When I run phaser on the same bam file and vcf file, the output haplotypic counts file, however, contains only 120 lines: 10 of these haplotypes are based on two variants each, making 130 variants in total.

python $PathToPhaser/phaser/phaser.py --bam 1098.wasp.bam --paired_end 1 --mapq 255 --baseq 10 --vcf phaser_round1.vcf.gz --sample person-1299-exome --pass_only 0 --threads $NC --unphased_vars 1 --o test

I seem to observe such a difference (only sligthly less than half of the variants overlapped by sequencing reads according to bedtools intersect appear in the haplotypic counts file generated by phaser) consistently for all the bam files I have checked so far. As you may have noticed, I run phaser without any filters (specifically the mapq 255 does not make any difference as these are all uniquely mapped STAR reads to start with and reducing -baseq does not have any effect either). Do you have any idea why that could be and how I could increase the number of sites considered by phaser? (Unfortunately, the bam file is too large to be uploaded here, so I have attached the results of the two commands above instead: bedtools.test.txt, test.haplotypic_counts.txt.)

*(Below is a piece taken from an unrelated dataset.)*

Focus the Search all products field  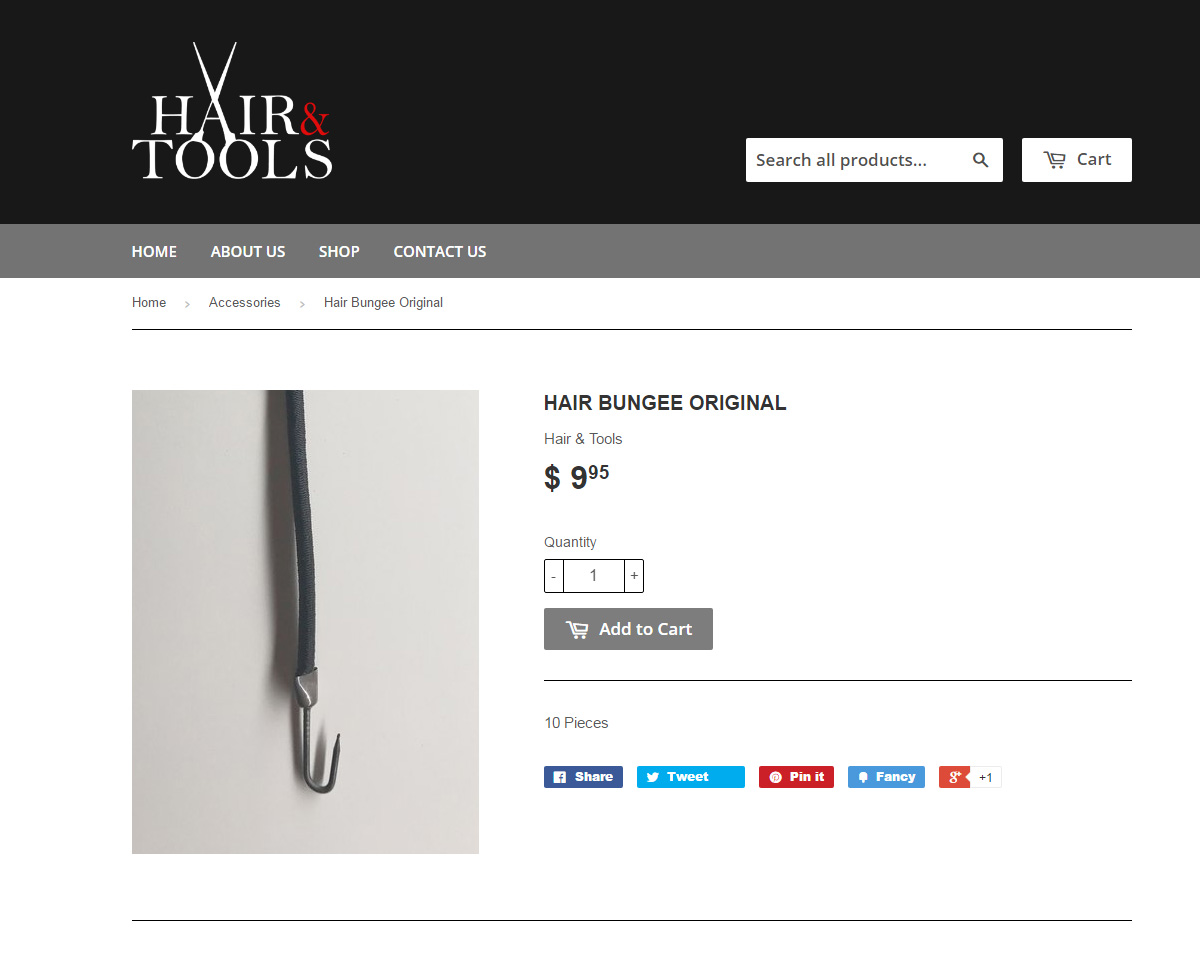853,160
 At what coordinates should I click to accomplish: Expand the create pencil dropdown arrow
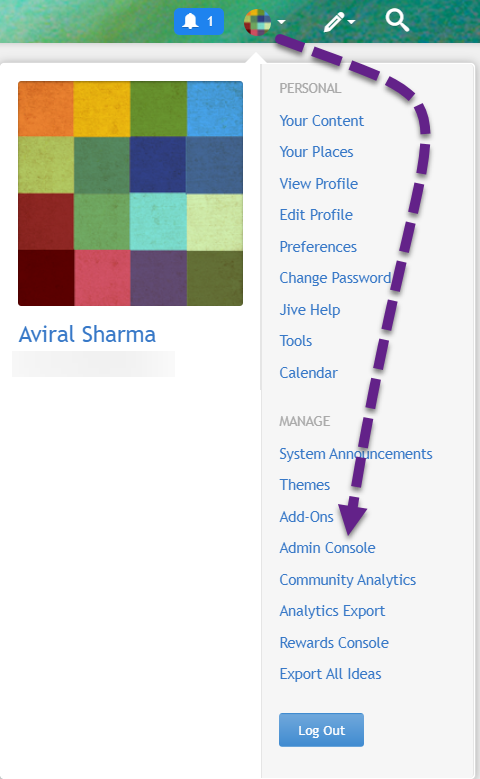point(351,22)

Your help would be much appreciated and thanks a lot again,

Cheers,

Maik

secastel commented 7 years ago

HI Maik, Barring MAPQ and BASEQ being the culprits here I can think of two other things in phASER off the top of my head that could be lowering read counts.

1) phASER removes duplicate reads by default. If you have marked duplicates then this may be causing the reduction, if you haven't marked duplicates then ignore this.

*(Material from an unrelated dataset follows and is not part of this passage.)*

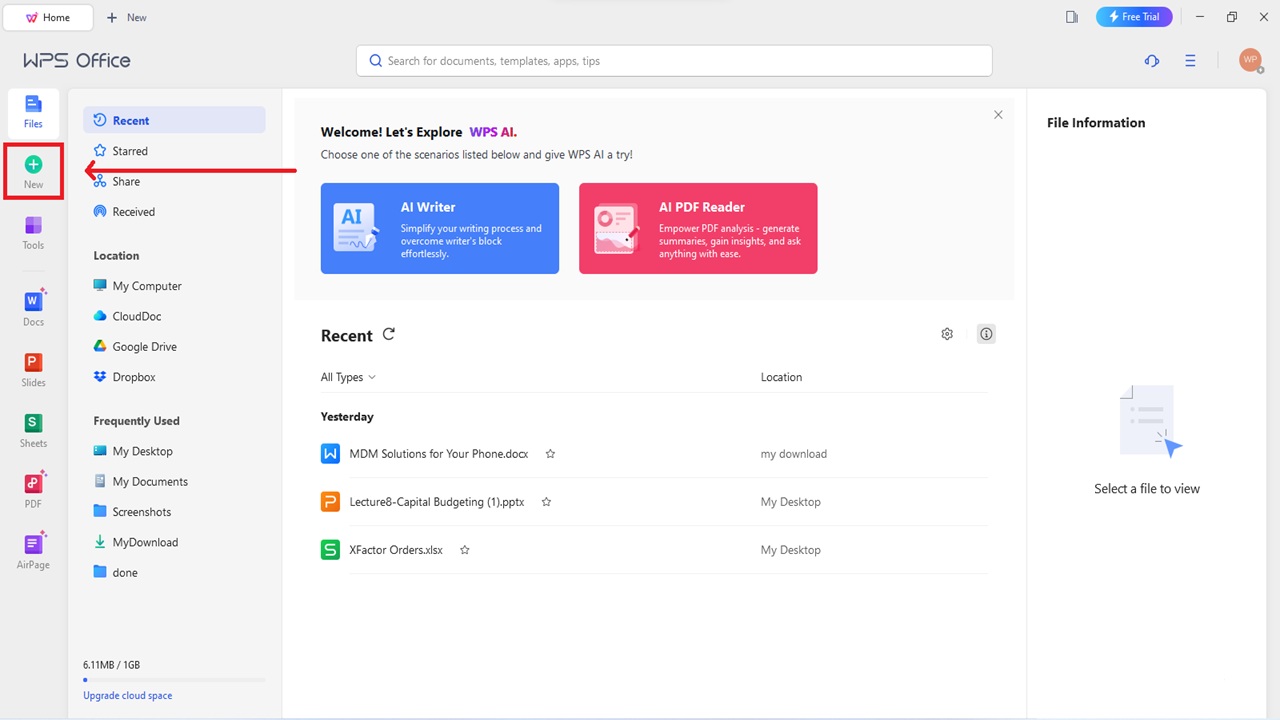This screenshot has width=1280, height=720.
Task: Check the cloud storage usage bar
Action: tap(175, 679)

2) When run in paired end mode phASER requires that reads have the "read mapped in proper pair" flag set (2). To see how much of an effect this has manually, what you can try doing is filtering your bam file using e.g. "samtools view -bh -f 2 input.bam > input.filtered.bam" and then intersect this filtered bam with your VCF to estimate variant coverage. I suspect requiring this flag is what is causing the reduction in read count.

Please get back to me and let me know. We can then figure out how to move forward from there.

Stephane

secastel commented 7 years ago

Hi Maik, I'm not sure if you identified what was causing your reduced read counts versus what you expected, but I recently identified a bug, that in one circumstance would explain it. I don't think you were based on your posts, but if you happened to have been using the --haplo_count_blacklist argument there were problems associated with that. These problems have been fixed as of v0.9.9.4. Note that you will also need to download a new "hg19_haplo_count_blacklist.bed" file.

Stephane

mce1 commented 7 years ago

Hi Stephane,

thanks a lot for your mail.

I've been quite busy doing lots of other things but will be back to
this hopefully by the end of the week. I'll make sure to upgrade to
the latest version and let you know how it goes.

Cheers,

Maik

Zitat von Stephane Castel notifications@github.com:

Hi Maik, I'm not sure if you identified what was causing your reduced read
counts versus what you expected, but I recently identified a bug,
that in one circumstance would explain it. I don't think you were
based on your posts, but if you happened to have been using the
--haplo_count_blacklist argument there were problems associated with
that. These problems have been fixed as of v0.9.9.4. Note that you
will also need to download a new "hg19_haplo_count_blacklist.bed"
file.

Stephane

-- You are receiving this because you authored the thread. Reply to this email directly or view it on GitHub: https://github.com/secastel/phaser/issues/25#issuecomment-310201893

secastel commented 7 years ago

One other thing I was going to mention, the next update of phASER should improve generally the quality and accuracy of gene level quantifications of haplotypic expression, and I expect this to be out sometime within the next week. In addition, there will be a new feature that allows for haplotypic expression to outputted from multiple BAMs in a single run (which I think was a feature you were initially asking for in this thread). I think for your use case this will be very useful, as you can do a single run of phASER and output counts for each input BAM.